Updated: Aug 6, 2019

Dr. Kirkpatrick presented a case of a 64 yo M w/ generalized malaise, nausea, and vomiting.

He has lost 60 lbs over the last 6 months. No PMH as he hasn't seen a doctor in >40 years.

His initial labs showed a well-compensated pure AGMA (128- (89+10)) and a glucose of 490, as well as ketonuria and an A1C of 16.5%. He was Dx'd and treated for DKA.


What is it?

Lack of sufficient insulin to internalize glucose for utilization. Insufficient insulin to ward of lipolysis and beta hydroxylation -> ketone body formation in order to supply vital organs with energy.
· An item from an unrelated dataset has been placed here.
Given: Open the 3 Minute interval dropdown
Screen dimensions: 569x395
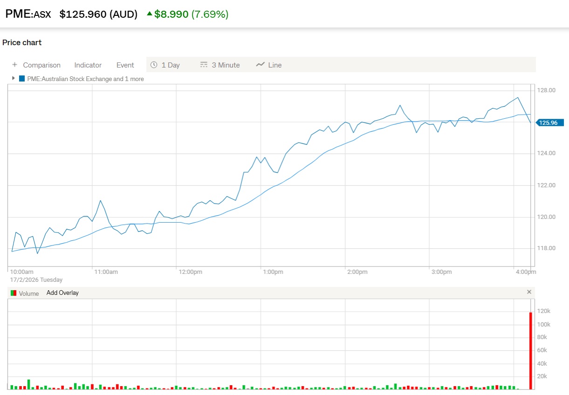Looking at the screenshot, I should [x=226, y=65].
Causes: med non-compliance, infection, MI, pancreatitis, surgery/trauma, etc.


Sxs:

Nausea/vomiting

Anorexia

Polyuria, polydipsia

Abdominal pain

± AMS

Kussmaul respirations

Acetone odor on pt’s breath


Lab Findings: (diagnostic criteria 1-3)


1. Blood glucose level > 250 mg/dL (usucally)

2. Metabolic acidosis*

a.Bicarb < 15 mEq/L

b. pH < 7.3

3. Ketosis (in urine: Ketonuria, or in blood: ketonemia)

4. Hyperkalemia (body has absolute hypOkalemia however)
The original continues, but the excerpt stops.